**GIVEN TEXT:**
==================================================

It seems to be mostly for practice or so that the player can hear what is being projected.


----------



## Mooh (Mar 7, 2007)

Just as an example. This started with none, got the one on the left, got the second which I didn't care for and had closed when the guitar was in for major work. This guitar was somewhat experimental from the start and it was loads of fun working with Josh House on its features. I've since sold it, not for any weakness on the part of the guitar, I've got several other great guitars.


----------



## Mooh (Mar 7, 2007)

The others.


----------



## zontar (Oct 25, 2007)

I don't own one--but I have played guitars with them--I like them.
Makes it easier to hear them, especially with other stuff going on around you (Like other musicians, etc)


----------



## Eric Reesor (Jan 26, 2020)

High/Deaf said:


> One place where I think it could be really useful would be in a multi-guitar jam. Quite a few people don't seem to understand the majority of the guitar's sound is project straight ahead and play pretty hard to hear themselves - especially when someone else is playing a solo or intro/outro. If you have a firm grip on physics, I think you know to back way off, even to the point of barely hearing yourself in those intimate moments. For the rest, perhaps a upward-directing soundhole is the solution?
> 
> I've played a few guitars with the feature, including a Kevin Ryan with a fluted body bevel (similar idea).


YES, playing effectively in ensemble requires that the players communicate. When I first began playing in a duo I certainly learned this lesson big time!! And indeed having a ported guitar in ensemble is a very good idea if you are not using mics.

==================================================

**DATASET ROWS:**
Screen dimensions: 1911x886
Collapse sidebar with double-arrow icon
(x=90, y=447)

==================================================

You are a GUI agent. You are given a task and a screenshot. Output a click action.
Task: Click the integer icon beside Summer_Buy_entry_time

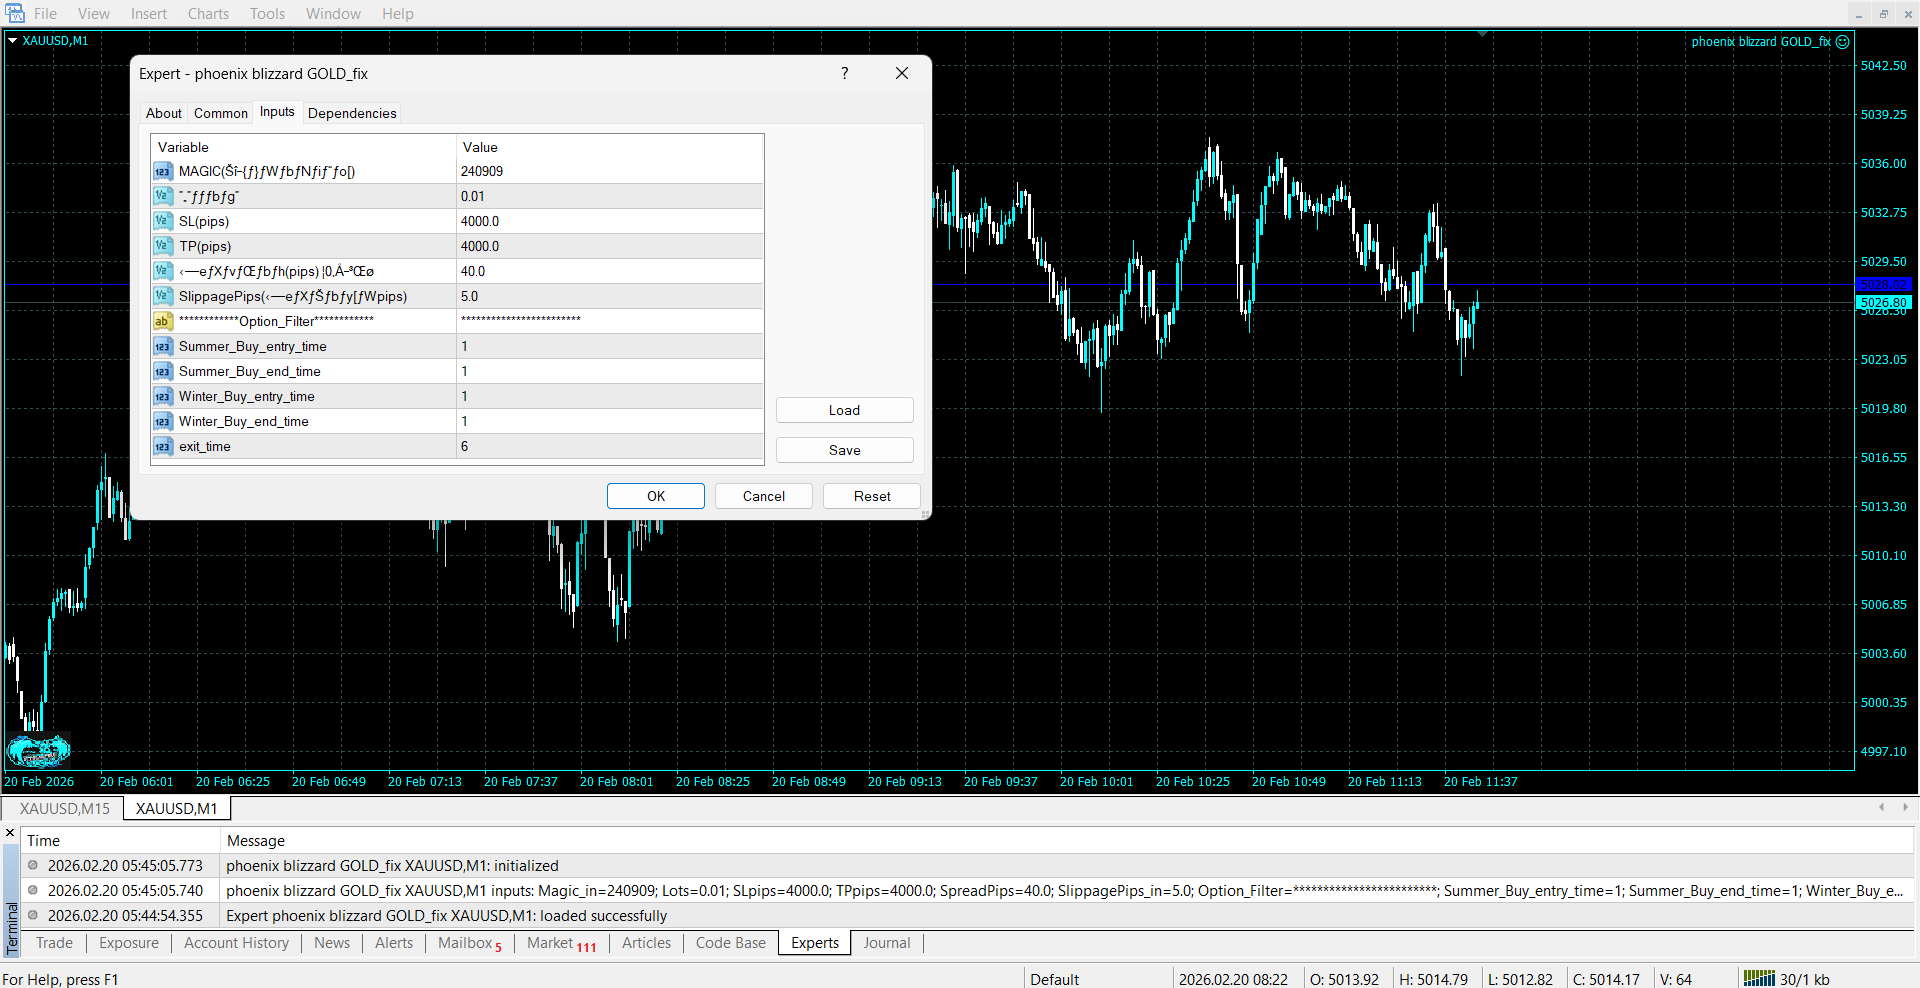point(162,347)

==================================================

**YOUR OBJECTIVE:** Write the next part of the forum thread about ported guitars, picking up after its final post.

**THE RESULT:**
Pete, my duo partner was stellar and taught me a great deal about the differences between solo and ensemble play. Then the magic really happens when you learn to back off and really listen to what the other instrumentalist has to say even if you have the melody. The give and take of statement and response, swing and all of the other things that make music great then starts to happen. In solo play, at least on a classical guitar you only discover these things when you learn to accentuate only one note with power and clarity with any finger while striking what some would call the "chords". Especially learning to cleanly accent melody notes in an arpeggio with the a finger is a critical point of learning, As is playing and accentuating chordal tones in a long and even at times wildly chromatic run. The importance of having great dynamics is a long forgotten aspect for far too many of today's "solo" guitarists. Compression and equalization can become a curse on great musicianship!!! As bad as Sony taking out Glen Gould's extra piano activities and then peddling it as his recordings!


----------



## Eric Reesor (Jan 26, 2020)

Hammerhands said:


> I read that Grit Laskin was the first to do it.
> 
> Some of them have a door. They are convertibles.
> 
> It seems to be mostly for practice or so that the player can hear what is being projected.


I played Bach's Prelude from BWV 998 on a wonderful Laskin when my brother Chris put Ibeam in one for a client in Smithers quite a few years back. It didn't have a port to my recollection but WOW what a beautiful balanced AXE!!!
I played it through a bassman head through a set of 4 10s in a cab and was able to back down and get just about every note clear and beautiful. Almost made me switch back to steel string amplified and get a steel string made at least 1 7/8" at the nut! I have wide finger tips and need wide spacing. But a sweet sounding Laskin with a sound port would be great in ensemble to say the least. Skip all that inlay crap though! I can't afford 20 large or to wait 3 years.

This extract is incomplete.